§ Exercices
A - Relevez toutes les dates complètes (jour, mois et année) figurant dans le texte sur la proposition de loi relative aux services d'incendie.
B - Rédigez la suite du texte sur la proposition de loi relative aux services d'incendie, à partir de sa dernière phrase.

SESSION DE 2006-2007

11 AVRIL 2007


Proposition de loi spéciale modifiant la loi spéciale du 8 août 1980 de réformes institutionnelles en ce qui concerne les services d'incendie

(Déposée par M. Wouter Beke et consorts)


DÉVELOPPEMENTS


La loi actuelle du 31 décembre 1963 sur la protection civile définit le cadre dans lequel les services de la protection civile et les services communaux d'incendie exécutent leurs missions. Il est indubitable qu'il s'impose de moderniser ce cadre d'urgence. En effet, depuis 1963, notre société a radicalement changé et de nouvelles formes de risques sont apparues. Ainsi, depuis les années septante, les buildings sont devenus un type d'habitat largement répandu. Notre pays est traversé par des routes de liaison importantes. L'essor de l'industrie a également suscité de nouvelles formes de risques. Cette évolution pose des exigences spécifiques en matière de prévention et de lutte contre l'incendie et les risques d'explosion, mais également en matière de protection de l'environnement et de politique de l'eau, deux tâches majeures que doivent assurer les services d'incendie.

§ Données enregistrées
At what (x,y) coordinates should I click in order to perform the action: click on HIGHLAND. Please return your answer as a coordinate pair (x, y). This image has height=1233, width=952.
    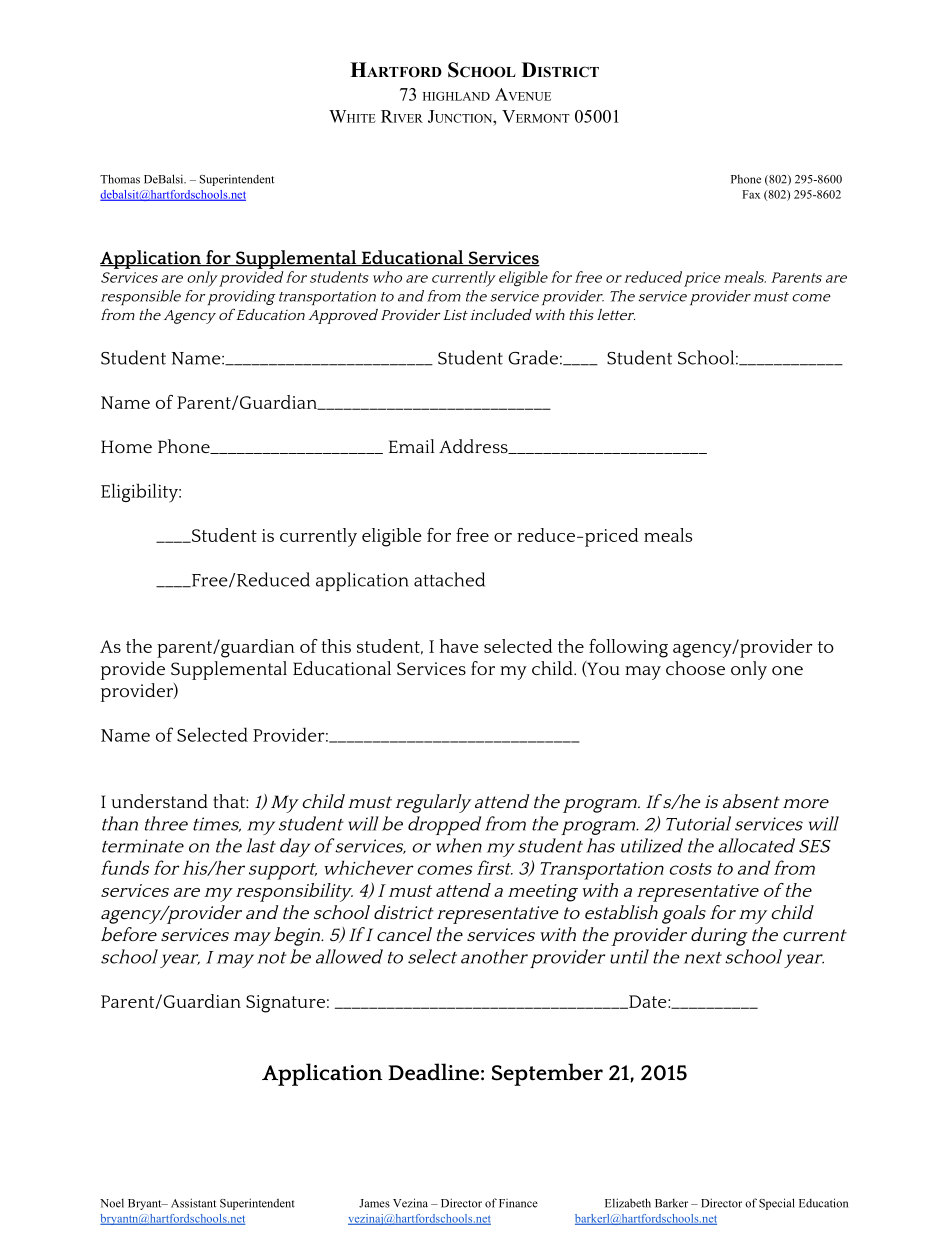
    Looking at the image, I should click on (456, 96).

* * *

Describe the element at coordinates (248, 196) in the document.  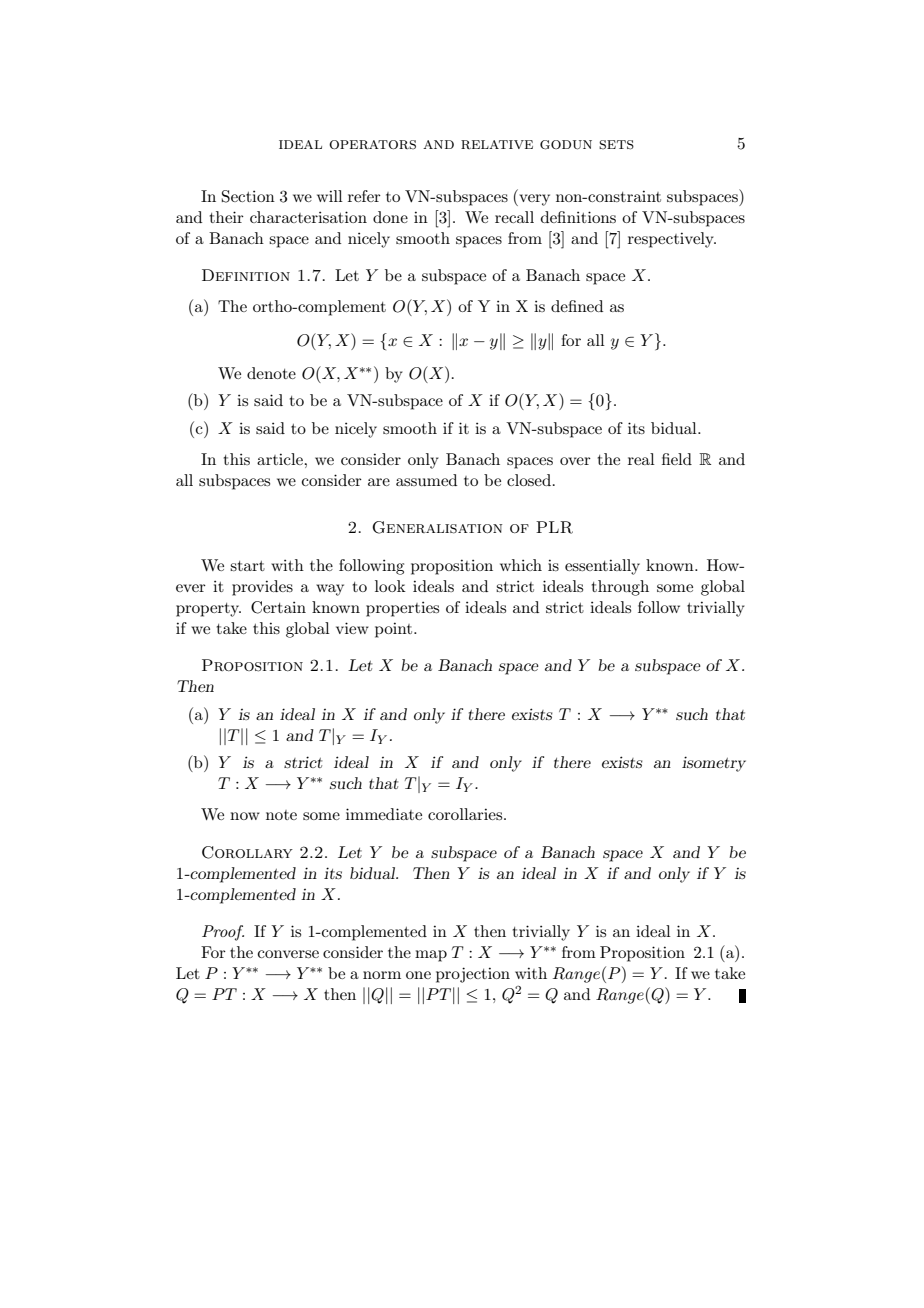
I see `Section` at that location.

§ Corrigé
A - 11 avril 2007 ; 8 août 1980 ; 31 décembre 1963

B -
L'accord de gouvernement du 14 juillet 2003 a fixé comme objectif la réforme de la protection civile. Dans la foulée, un groupe de travail a été créé sous la présidence du gouverneur de la province d'Anvers, le groupe de travail Paulus. Durant les travaux et en vue de préparer une initiative législative en la matière, une série d'analyses ont été effectuées au sujet des services d'incendie tels qu'ils fonctionnent actuellement. Ainsi, on a notamment analysé le financement des services d'incendie, mais aussi la couverture du territoire sur la base d'un temps de départ minimum et de l'implantation actuelle des postes d'incendie.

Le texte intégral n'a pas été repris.